Plus, the init(integerLiteral:) initializer is documented with “Do not call this initializer directly.”

I think that @lantua is right here: this is an implicit type conversion. You initially responded with

and that's true, but misleading. There are two type conversions occurring here the first from the BinaryInteger to the IntegerLiteralType, and then one from the IntegerLiteralType to the ExpressibleByIntegerLiteralType. As I understand it, you are proposing that this:

func t<Integer: BinaryInteger, Expressible: ExpressibleByIntegerLiteral>(_ I: Integer) -> Expressible {
    return Expressible(integerLiteral: Expressible.IntegerLiteralType(I))

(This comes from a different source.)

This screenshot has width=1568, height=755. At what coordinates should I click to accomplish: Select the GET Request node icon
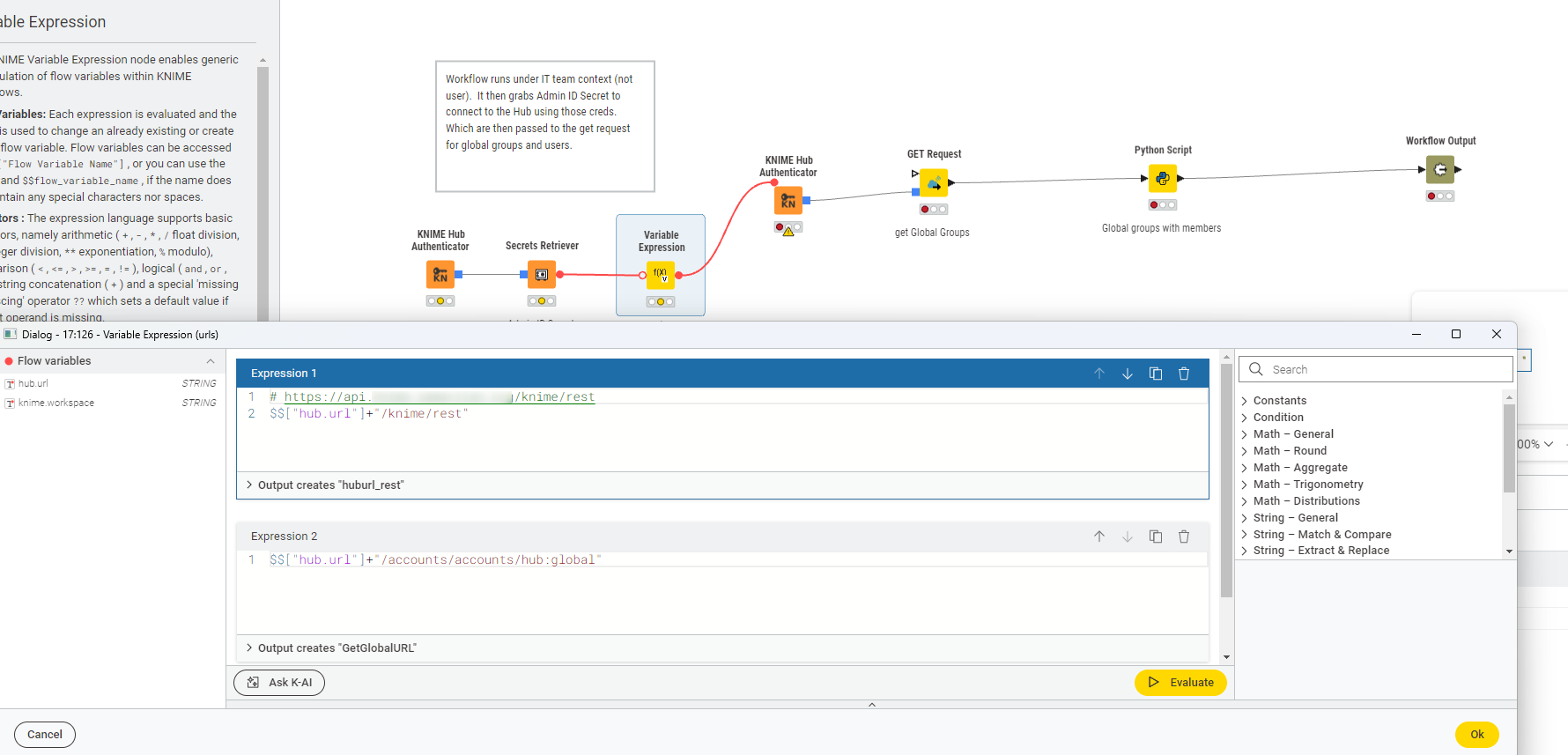[934, 182]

should be able to be written

func t<Integer: BinaryInteger, Expressible: ExpressibleByIntegerLiteral>(_ I: Integer) -> Expressible {
    return Expressible(integerLiteral: I)

Constructed in this way it is clear that you are proposing an implicit type conversion. I think it is right and fair to reject that conversion.


I am proposing that one could write Expressible(n).

This is exactly analogous to writing Float(n).

The FloatingPoint protocol already includes an identical initializer init<T: BinaryInteger>(_ n: T).

I am saying this conversion is more generally applicable than just FloatingPoint. It should work for any Numeric type, and indeed for any ExpressibleByIntegerLiteral type whose IntegerLiteralType is itself a BinaryInteger.

The conversion is explicit, and it is precedented in the standard library.

What you wrote works just about fine:

extension Collection where Element: Field { 
  func average() -> Element { 
    guard let countAsElement = Element(exactly: count) else {
      // You need to handle this case appropriately.
    return reduce(0, +) / countAsElement
1 Like

I don't think I agree with the generalisation. I'm open to saying it should work for Numeric, and indeed it does work for BinaryInteger, but many types conform to ExpressibleByIntegerLiteral that should not be created from arbitrary binary integers. Indeed, I wrote one.

Things that can be expressed by integer literals in the code are not necessarily integers.

Surely you are not proposing that we eliminate the existing FloatingPoint initializer with identical signature to the one I am proposing, and replace all calls like Double(n) with guard let x = Double(exactly: n) else { … }, right?

I’m sure you recognize the value of the simple call Double(n).

I disagree with both your assertion and your example.

If a type can be constructed from an integer literal, then it can equally well be constructed from the same integer stored in a variable.

No, but also some generic code might be better off if we did. It's important to observe that there are some dangerous edge cases around the naked conversion that deserve attention. What should happen if you average 100,000 Float16 values? 100,000 converts to infinity in Float16, so the average without this check would always be zero or NaN. Is that desirable behavior?

This isn't as bad for floating-point, because the conversion from integer values is fully defined and never traps, it only saturates to out-of-range values; hoisting the init up to Numeric would make it available on a wide range of types that either have never had to define what happens for out-of-range integer conversions, or trap all such conversions, which makes using it in a generic context pretty dangerous.

1 Like

It is expected behavior.

Though I will note that if the value exceeds the maximum of the IntegerLiteralType then the conversion will trap, just as using such a literal would cause a compile-time error.

Swift has been clear and consistent in maintaining that trapping is safe, not dangerous. Swift traps on integer overflow, on out-of-bounds array access, and on force-unwrapping nil.

If a type can be initialized from an integer literal, then it can handle all values of its IntegerLiteralType. A value which overflows that type will of course trap, as expected.